Report how many lines in the entries below contain the string "This". Give only the number.
─── DATA LISTING ───
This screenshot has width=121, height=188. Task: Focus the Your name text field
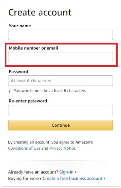[x=61, y=35]
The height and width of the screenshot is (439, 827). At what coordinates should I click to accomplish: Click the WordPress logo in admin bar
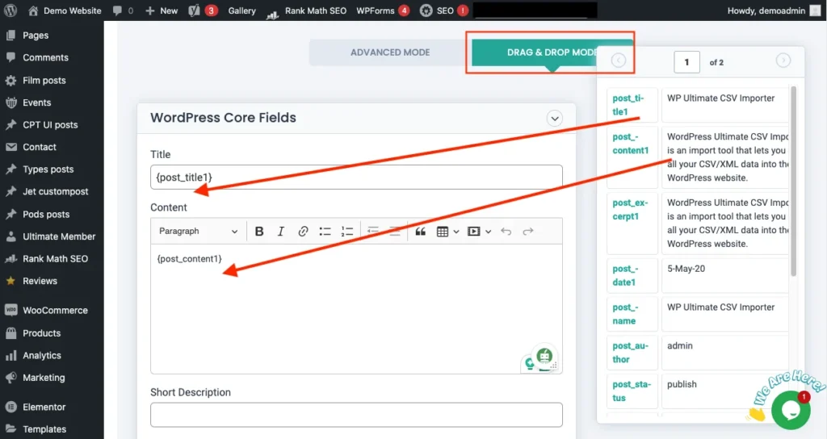pos(10,10)
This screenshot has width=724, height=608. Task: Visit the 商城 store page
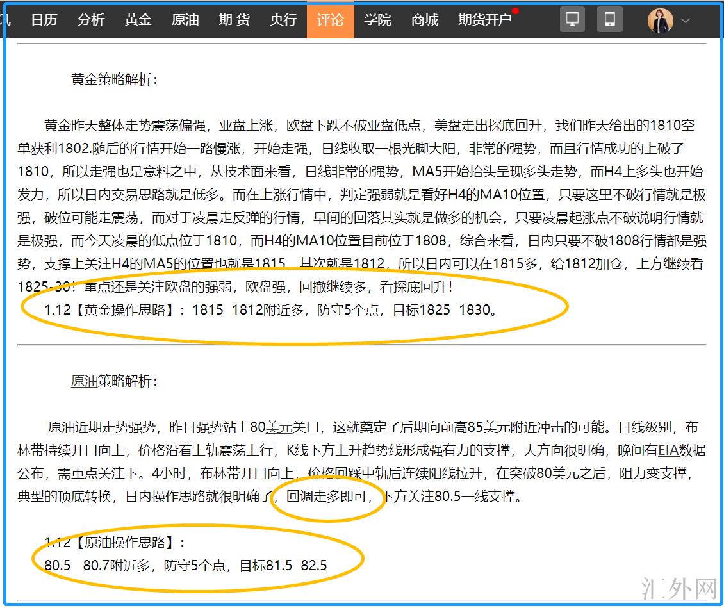click(x=425, y=20)
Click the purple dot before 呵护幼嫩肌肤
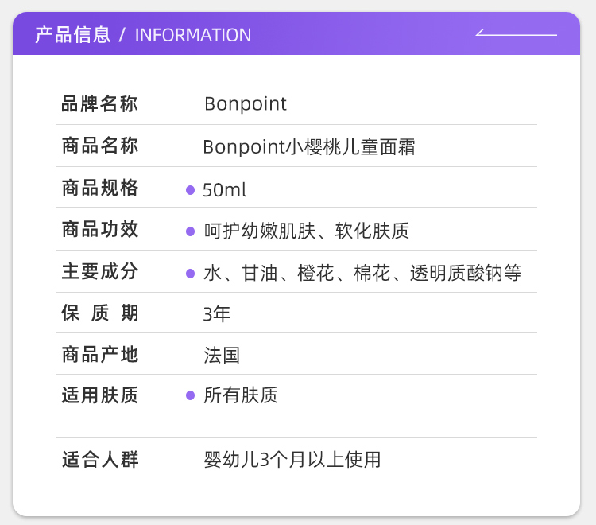 point(191,231)
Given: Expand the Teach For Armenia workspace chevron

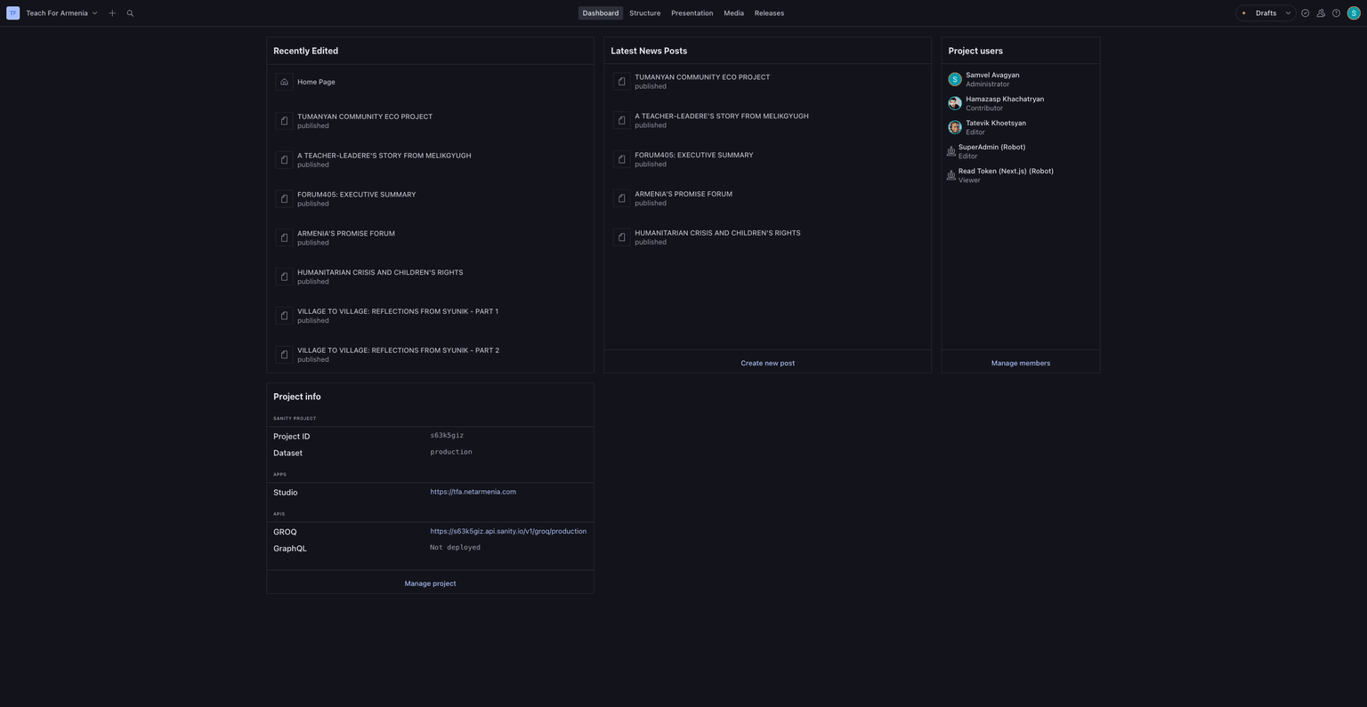Looking at the screenshot, I should click(94, 12).
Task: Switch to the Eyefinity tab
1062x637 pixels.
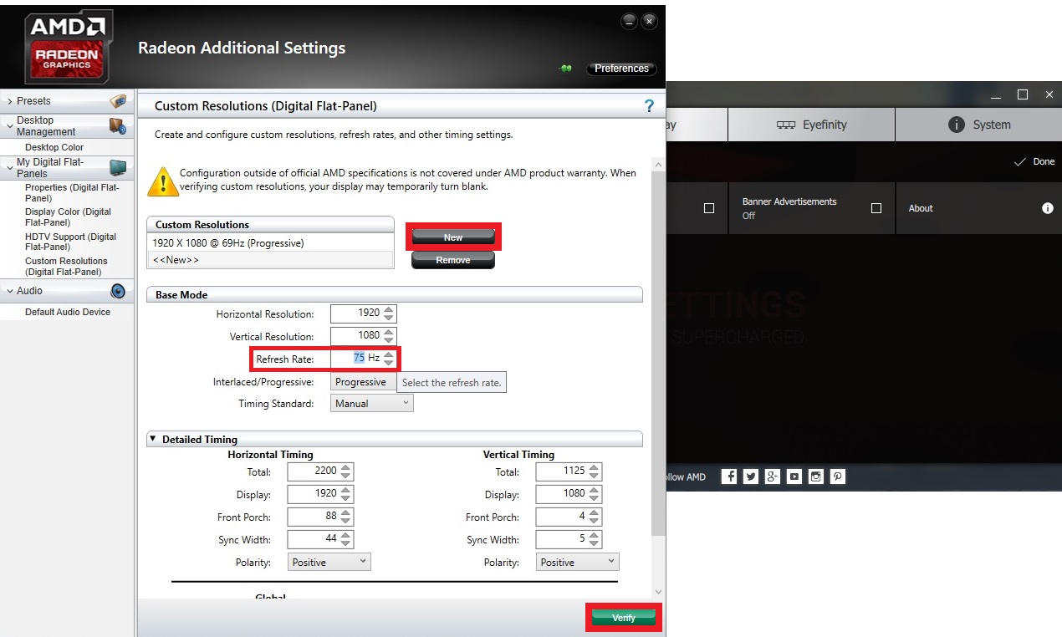Action: (x=811, y=125)
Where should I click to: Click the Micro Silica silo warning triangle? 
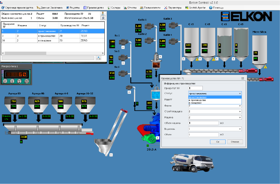click(265, 67)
───
# WRITTEN RESPONSE
2